Revise the data below by replacing "handwheel" with "valve wheel" wherever it appears, keeping every other word as it is. Leave the pictures out of your answer.

Data entries:
------------------------------------
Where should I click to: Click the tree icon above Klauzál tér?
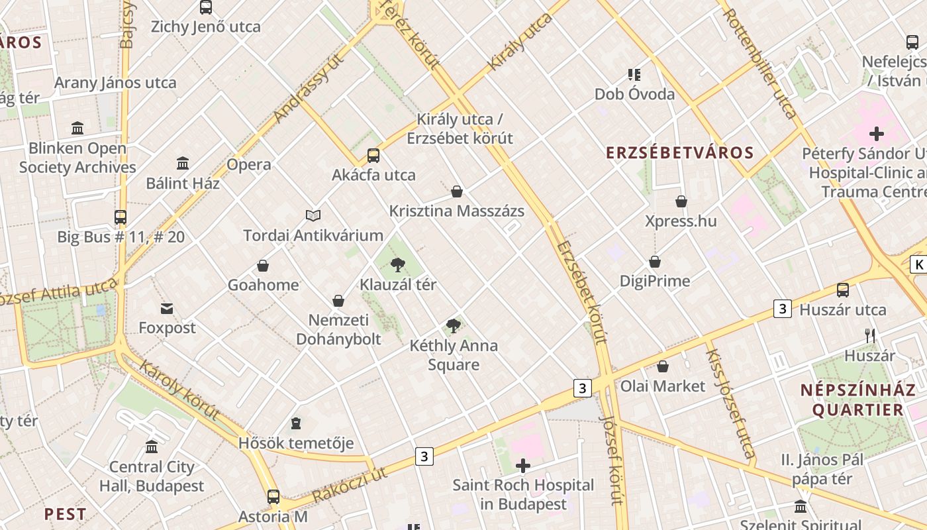tap(398, 265)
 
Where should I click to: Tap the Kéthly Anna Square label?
tap(454, 355)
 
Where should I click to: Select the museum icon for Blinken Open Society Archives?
tap(77, 128)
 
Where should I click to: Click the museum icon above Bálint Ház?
tap(183, 163)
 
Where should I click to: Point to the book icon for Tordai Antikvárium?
tap(313, 215)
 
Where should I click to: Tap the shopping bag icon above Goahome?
tap(263, 266)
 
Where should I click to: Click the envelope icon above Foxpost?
tap(167, 308)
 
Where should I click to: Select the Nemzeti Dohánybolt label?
tap(338, 330)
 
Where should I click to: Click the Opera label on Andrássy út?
tap(249, 164)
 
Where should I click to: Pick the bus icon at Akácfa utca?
tap(373, 156)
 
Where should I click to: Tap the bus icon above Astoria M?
tap(273, 496)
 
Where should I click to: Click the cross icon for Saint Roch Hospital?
tap(523, 466)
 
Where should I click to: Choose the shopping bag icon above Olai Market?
tap(663, 366)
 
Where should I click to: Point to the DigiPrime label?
tap(655, 281)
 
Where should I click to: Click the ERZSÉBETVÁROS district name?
tap(671, 153)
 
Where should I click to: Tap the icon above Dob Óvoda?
tap(634, 74)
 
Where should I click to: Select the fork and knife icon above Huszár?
tap(870, 336)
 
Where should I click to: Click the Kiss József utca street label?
tap(730, 403)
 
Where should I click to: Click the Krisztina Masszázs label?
tap(457, 211)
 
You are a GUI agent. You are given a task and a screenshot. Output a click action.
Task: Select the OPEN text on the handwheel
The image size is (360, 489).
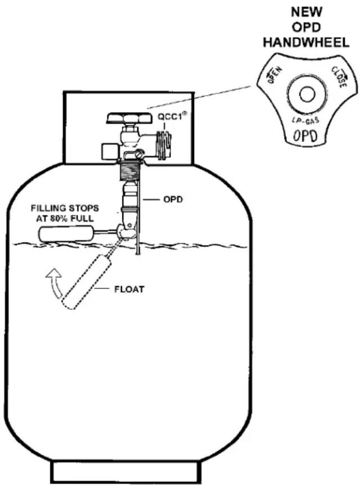[x=274, y=74]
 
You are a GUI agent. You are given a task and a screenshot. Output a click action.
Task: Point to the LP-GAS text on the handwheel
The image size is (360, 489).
[x=306, y=121]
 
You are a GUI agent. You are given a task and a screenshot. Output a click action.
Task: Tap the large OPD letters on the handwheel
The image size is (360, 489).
[x=306, y=136]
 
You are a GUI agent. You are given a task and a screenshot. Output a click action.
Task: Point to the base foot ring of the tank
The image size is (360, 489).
[x=125, y=472]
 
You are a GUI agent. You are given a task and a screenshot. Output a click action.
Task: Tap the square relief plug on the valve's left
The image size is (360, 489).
[x=109, y=150]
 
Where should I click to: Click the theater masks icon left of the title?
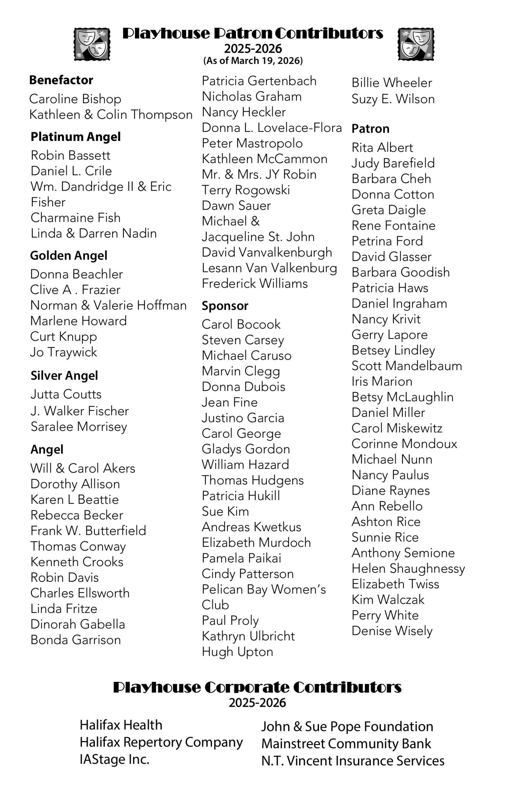[92, 44]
------------------------------------
Task response ▸
Where should I click to: Click the tree icon above Klauzál tér?
tap(398, 265)
 
Where should I click to: Tap the Kéthly Anna Square label?
tap(454, 355)
 
Where should I click to: Select the museum icon for Blinken Open Society Archives?
tap(77, 128)
 
Where should I click to: Click the museum icon above Bálint Ház?
tap(183, 163)
 
Where should I click to: Point to the book icon for Tordai Antikvárium?
tap(313, 215)
 
Where should I click to: Tap the shopping bag icon above Goahome?
tap(263, 266)
 
Where should I click to: Click the envelope icon above Foxpost?
tap(167, 308)
 
Where should I click to: Select the Nemzeti Dohánybolt label?
tap(338, 330)
 
Where should I click to: Click the Opera label on Andrássy út?
tap(249, 164)
 
Where should I click to: Pick the bus icon at Akácfa utca?
tap(373, 156)
 
Where should I click to: Tap the bus icon above Astoria M?
tap(273, 496)
 
Where should I click to: Click the cross icon for Saint Roch Hospital?
tap(523, 466)
 
Where should I click to: Choose the shopping bag icon above Olai Market?
tap(663, 366)
 
Where should I click to: Point to the DigiPrime label?
tap(655, 281)
 
Where should I click to: Click the ERZSÉBETVÁROS district name?
tap(671, 153)
 
Where should I click to: Tap the icon above Dob Óvoda?
tap(634, 74)
 
Where should I click to: Select the fork and knife icon above Huszár?
tap(870, 336)
 
Where should I click to: Click the Kiss József utca street label?
tap(730, 403)
 
Where should I click to: Click the Krisztina Masszázs label?
tap(457, 211)
 
You are a GUI agent. You are given a task and a screenshot. Output a click action.
Task: Select the OPEN text on the valve wheel
The image size is (360, 489).
[x=274, y=74]
 
You are a GUI agent. You are given a task and a screenshot. Output a click action.
Task: Point to the LP-GAS text on the valve wheel
The image size is (360, 489).
[x=306, y=121]
 
You are a GUI agent. You are given a task and a screenshot. Output a click action.
Task: Tap the large OPD letters on the valve wheel
The image size is (360, 489).
[x=306, y=136]
 
You are a GUI agent. You are given a task and a screenshot. Output a click action.
Task: Point to the base foot ring of the tank
The image size is (360, 489).
[x=125, y=472]
 
You are a GUI agent. You are given a task and a screenshot. Output a click action.
Task: Tap the square relief plug on the valve's left
The image size is (360, 489).
[x=109, y=150]
 
Where should I click to: Click the theater masks icon left of the title?
[92, 44]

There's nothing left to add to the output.